前回、どのように「変」を面白がれるようになるかが探究の課題だと述べたが、実はもともと私たちは子供時代は「変」が大好きで、むしろ「変」なのを喜び、面白がっていた。年齢が上がるにつれて、いつしか好奇心にふたがされ、「変」と思われるのを恐れるようになるが、幼児や小学校の低・中学年ぐらいまでは、自分が面白いと思ったことを素直に発見できる。その特性を生かして大人と子供がタッグを組み、好奇心を発揮しながら学ぶことが重要だ。

「変」は新しい考えを生み出す

子供と歩いていると、「ここに小さな割れ目がある」「この木にたくさん小さい虫がいる」など、子供は大人が見過ごす部分をキャッチすることに気付く。子供の細部を観察する解像度は非常に高い。木の根っこの形を動物に見立てたり、穴を見つけたらそこに何かが隠れていると想像したりと、発見とともにファンタジーも動き始める。このとき、大人は子供の見つけたモノ・コトと彼らが語る妄想に満ちた思いつきや問い掛けをひたすら聞く。これは単に大人が子供に合わせるためではない。子供のこうした素の発見や思い付きに徹底して付き合うことで、フタがされた自身のものの見方や好奇心が揺さぶられるからだ。子供と共に歩くことで、大人の「Feel℃」がいや応なく高まる。子供のおかげで大人の好奇心は開かれ、観察力が鋭敏になるのである。

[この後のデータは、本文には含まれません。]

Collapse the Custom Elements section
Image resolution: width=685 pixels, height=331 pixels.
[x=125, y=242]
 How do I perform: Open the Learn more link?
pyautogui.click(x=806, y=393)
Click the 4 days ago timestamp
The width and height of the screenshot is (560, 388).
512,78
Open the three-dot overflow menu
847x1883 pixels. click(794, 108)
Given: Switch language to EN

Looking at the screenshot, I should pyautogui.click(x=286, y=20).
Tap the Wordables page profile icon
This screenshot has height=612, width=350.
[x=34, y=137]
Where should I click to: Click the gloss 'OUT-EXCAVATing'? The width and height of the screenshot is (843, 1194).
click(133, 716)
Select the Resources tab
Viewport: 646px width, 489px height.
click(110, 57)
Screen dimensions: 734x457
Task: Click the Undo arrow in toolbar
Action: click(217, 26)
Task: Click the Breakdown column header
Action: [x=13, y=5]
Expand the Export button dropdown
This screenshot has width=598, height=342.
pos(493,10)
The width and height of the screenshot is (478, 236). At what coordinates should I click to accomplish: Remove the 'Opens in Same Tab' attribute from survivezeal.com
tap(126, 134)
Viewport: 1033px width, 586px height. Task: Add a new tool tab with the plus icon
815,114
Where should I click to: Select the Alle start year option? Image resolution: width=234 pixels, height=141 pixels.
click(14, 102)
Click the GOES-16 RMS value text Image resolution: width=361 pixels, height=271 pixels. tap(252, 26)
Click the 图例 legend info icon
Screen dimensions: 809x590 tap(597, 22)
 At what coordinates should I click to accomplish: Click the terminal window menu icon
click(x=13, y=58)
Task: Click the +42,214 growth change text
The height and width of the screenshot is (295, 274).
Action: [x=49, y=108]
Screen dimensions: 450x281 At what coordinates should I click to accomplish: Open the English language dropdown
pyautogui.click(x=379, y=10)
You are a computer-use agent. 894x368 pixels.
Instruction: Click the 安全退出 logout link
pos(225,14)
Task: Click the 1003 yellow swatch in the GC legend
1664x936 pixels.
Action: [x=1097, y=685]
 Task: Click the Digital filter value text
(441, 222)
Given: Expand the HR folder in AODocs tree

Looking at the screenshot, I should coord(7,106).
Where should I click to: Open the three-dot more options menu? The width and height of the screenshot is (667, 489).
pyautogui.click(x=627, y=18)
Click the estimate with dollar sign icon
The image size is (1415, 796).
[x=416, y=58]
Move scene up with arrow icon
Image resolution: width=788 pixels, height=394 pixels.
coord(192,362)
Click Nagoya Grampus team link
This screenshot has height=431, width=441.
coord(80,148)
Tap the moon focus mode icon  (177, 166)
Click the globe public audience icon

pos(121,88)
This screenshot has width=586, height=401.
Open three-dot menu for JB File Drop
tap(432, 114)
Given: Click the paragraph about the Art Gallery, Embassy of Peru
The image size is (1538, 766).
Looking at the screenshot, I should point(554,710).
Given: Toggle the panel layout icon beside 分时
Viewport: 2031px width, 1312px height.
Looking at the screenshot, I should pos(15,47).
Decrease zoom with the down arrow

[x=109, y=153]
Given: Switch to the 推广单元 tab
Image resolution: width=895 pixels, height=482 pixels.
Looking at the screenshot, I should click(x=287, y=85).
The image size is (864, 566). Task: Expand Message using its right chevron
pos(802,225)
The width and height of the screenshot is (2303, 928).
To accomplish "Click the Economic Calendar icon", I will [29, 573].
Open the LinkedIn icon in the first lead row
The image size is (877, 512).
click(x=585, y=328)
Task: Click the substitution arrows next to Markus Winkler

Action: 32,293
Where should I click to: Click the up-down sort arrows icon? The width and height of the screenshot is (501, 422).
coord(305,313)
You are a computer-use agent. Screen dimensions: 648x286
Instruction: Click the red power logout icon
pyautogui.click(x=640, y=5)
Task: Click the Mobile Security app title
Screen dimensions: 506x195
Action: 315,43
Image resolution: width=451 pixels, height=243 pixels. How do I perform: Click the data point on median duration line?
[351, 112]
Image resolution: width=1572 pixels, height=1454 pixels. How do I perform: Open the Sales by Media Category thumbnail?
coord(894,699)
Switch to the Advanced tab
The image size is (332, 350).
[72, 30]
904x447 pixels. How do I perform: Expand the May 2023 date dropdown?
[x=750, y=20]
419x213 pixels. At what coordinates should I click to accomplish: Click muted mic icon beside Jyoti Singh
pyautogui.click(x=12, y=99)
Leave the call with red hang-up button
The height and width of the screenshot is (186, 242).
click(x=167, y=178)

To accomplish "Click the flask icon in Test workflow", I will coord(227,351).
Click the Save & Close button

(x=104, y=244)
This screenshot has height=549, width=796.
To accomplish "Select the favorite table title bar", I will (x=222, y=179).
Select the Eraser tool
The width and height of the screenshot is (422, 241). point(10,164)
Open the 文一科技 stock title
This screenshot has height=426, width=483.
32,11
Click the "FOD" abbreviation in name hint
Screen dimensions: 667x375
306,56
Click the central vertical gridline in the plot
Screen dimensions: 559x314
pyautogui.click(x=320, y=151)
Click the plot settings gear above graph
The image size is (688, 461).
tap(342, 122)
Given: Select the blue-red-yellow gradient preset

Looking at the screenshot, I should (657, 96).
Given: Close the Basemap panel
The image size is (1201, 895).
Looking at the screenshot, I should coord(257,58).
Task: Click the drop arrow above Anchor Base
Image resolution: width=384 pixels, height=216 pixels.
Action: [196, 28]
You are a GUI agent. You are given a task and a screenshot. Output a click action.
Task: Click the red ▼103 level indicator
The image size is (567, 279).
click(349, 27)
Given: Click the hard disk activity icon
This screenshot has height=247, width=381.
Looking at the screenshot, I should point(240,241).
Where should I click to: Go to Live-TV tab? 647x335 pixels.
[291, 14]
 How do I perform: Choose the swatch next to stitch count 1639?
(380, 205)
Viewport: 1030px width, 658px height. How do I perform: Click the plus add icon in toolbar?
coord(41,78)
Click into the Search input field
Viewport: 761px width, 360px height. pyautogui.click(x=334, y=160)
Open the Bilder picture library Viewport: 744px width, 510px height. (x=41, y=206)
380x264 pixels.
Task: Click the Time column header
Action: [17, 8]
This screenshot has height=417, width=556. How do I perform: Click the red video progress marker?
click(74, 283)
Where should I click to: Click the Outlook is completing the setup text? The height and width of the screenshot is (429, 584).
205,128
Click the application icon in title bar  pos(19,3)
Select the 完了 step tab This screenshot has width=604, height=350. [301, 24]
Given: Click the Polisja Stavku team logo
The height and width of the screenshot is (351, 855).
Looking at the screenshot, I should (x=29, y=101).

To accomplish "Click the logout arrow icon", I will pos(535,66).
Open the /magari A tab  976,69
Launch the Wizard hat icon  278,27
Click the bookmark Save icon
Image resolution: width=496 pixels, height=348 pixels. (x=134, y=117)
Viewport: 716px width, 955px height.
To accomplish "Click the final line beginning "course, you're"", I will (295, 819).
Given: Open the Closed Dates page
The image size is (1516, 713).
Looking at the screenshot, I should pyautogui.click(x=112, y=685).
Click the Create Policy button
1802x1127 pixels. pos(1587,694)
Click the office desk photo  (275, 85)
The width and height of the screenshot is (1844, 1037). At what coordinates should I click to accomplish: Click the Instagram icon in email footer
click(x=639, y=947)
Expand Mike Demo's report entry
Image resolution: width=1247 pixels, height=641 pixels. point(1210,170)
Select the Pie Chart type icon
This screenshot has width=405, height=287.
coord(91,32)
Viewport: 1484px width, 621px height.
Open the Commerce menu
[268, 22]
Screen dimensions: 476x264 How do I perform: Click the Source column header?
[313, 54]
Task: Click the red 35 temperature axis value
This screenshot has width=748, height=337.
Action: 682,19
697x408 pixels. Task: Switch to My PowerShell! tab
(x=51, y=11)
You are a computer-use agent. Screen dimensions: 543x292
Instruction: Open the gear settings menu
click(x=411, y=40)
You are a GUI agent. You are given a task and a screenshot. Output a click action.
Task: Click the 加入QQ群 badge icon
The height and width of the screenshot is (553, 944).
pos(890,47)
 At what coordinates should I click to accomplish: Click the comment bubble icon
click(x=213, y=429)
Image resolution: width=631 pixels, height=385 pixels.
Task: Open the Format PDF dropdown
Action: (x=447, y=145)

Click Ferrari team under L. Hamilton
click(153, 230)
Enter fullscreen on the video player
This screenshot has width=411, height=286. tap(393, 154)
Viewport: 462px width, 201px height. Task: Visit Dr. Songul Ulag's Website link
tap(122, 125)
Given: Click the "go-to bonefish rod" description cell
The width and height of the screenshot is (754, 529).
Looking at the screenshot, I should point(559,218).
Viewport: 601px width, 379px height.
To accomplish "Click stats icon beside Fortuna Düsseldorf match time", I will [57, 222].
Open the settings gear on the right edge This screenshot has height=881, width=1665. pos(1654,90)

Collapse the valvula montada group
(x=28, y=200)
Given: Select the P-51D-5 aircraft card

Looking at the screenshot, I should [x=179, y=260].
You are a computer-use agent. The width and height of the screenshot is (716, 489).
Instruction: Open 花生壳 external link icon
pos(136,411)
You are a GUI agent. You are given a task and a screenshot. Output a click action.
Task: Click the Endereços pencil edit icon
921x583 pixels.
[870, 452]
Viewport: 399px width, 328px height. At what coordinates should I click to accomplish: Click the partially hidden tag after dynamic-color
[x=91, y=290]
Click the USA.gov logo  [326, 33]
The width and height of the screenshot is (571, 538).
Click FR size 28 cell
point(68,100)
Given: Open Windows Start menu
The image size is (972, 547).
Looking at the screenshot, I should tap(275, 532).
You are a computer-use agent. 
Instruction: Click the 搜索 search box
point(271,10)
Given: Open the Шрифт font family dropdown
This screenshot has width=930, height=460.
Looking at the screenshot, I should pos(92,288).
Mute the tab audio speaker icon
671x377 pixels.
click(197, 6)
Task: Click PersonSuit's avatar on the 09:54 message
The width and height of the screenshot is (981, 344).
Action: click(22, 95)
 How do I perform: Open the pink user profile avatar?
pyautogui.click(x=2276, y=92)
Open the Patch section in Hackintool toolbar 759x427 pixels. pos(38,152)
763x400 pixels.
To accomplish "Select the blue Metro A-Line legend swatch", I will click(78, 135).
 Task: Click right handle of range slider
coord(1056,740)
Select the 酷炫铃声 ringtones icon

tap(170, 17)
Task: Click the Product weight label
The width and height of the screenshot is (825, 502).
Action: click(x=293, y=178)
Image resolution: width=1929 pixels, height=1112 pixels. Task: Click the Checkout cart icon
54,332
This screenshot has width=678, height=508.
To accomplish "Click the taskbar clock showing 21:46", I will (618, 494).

一方で、大人は子供の発見をさらに面白く発展させる技を持っている。「その虫はどうしてこの木にはいて、あの木にはいないんだろう?」などと意識的に視野を広げて俯瞰し、別の見方・考え方を提供できる。また、「穴で思い出したんだけど、こんな話があってね」というふうに、子供の思い付きや問い掛けを別のエピソードで膨らませることもできる。

このとき、大人がやりがちなのはいわゆる「指導的な」関わりである。知識や正解を教えようとしたり、質問してそれを答えさせたりする。しかし、そのような関わりはご法度だ。「そうきたか!」と子供の発見に素直に乗っかった上で、「どうしたらもっと面白くなるだろう」と考え、ひたすら一緒に盛り上がる。こうして、大人と子供がお互いの強みを生かして一緒に探索することで、発見内容を深め、好奇心の幅を広げてゆくことができるのである。